**Your instructions:** With pictures left out, set down every record word for word.

**Source material:**
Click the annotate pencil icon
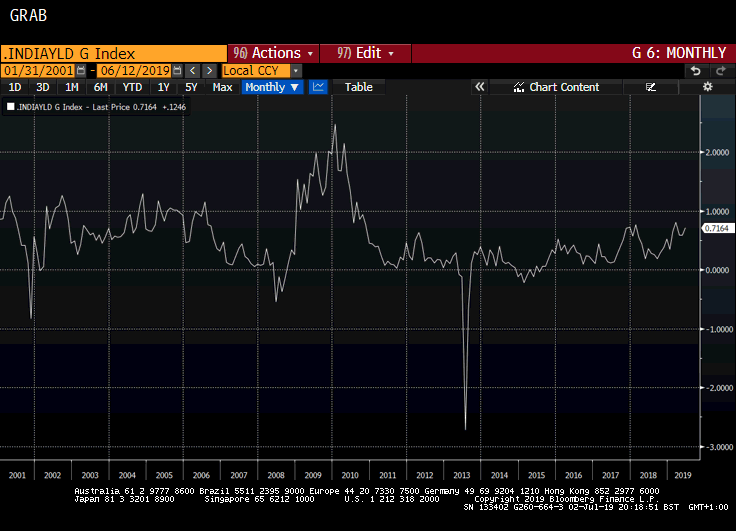736x531 pixels. coord(651,87)
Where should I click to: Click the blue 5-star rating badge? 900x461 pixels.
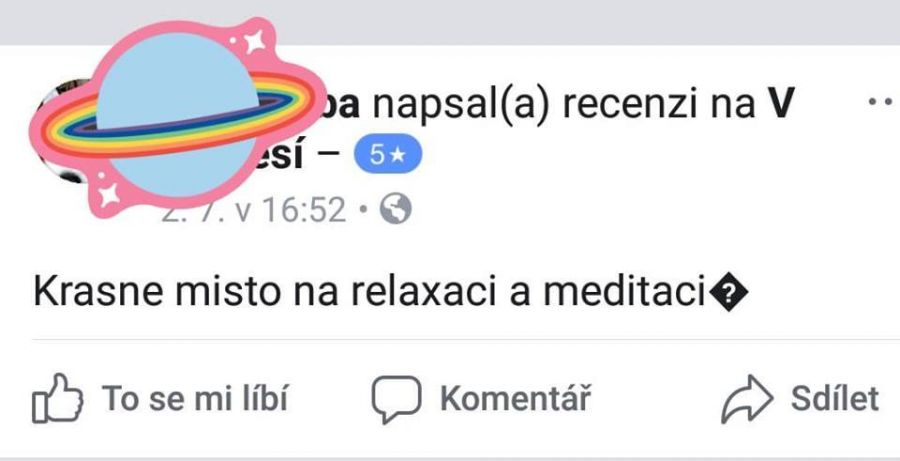tap(388, 154)
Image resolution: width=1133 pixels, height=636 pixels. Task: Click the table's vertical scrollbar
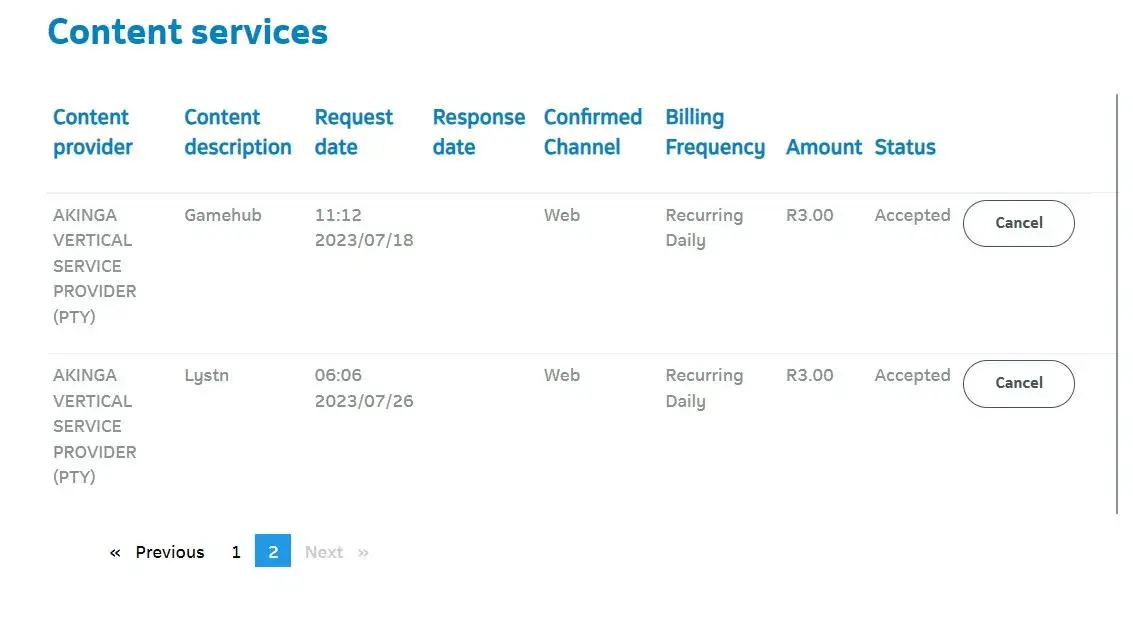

**Output:**
Click the annotate pencil icon
736x531 pixels. coord(651,87)
Where should I click to: Click the blue 5-star rating badge? 900x461 pixels.
tap(388, 154)
Image resolution: width=1133 pixels, height=636 pixels. Task: Click the table's vertical scrollbar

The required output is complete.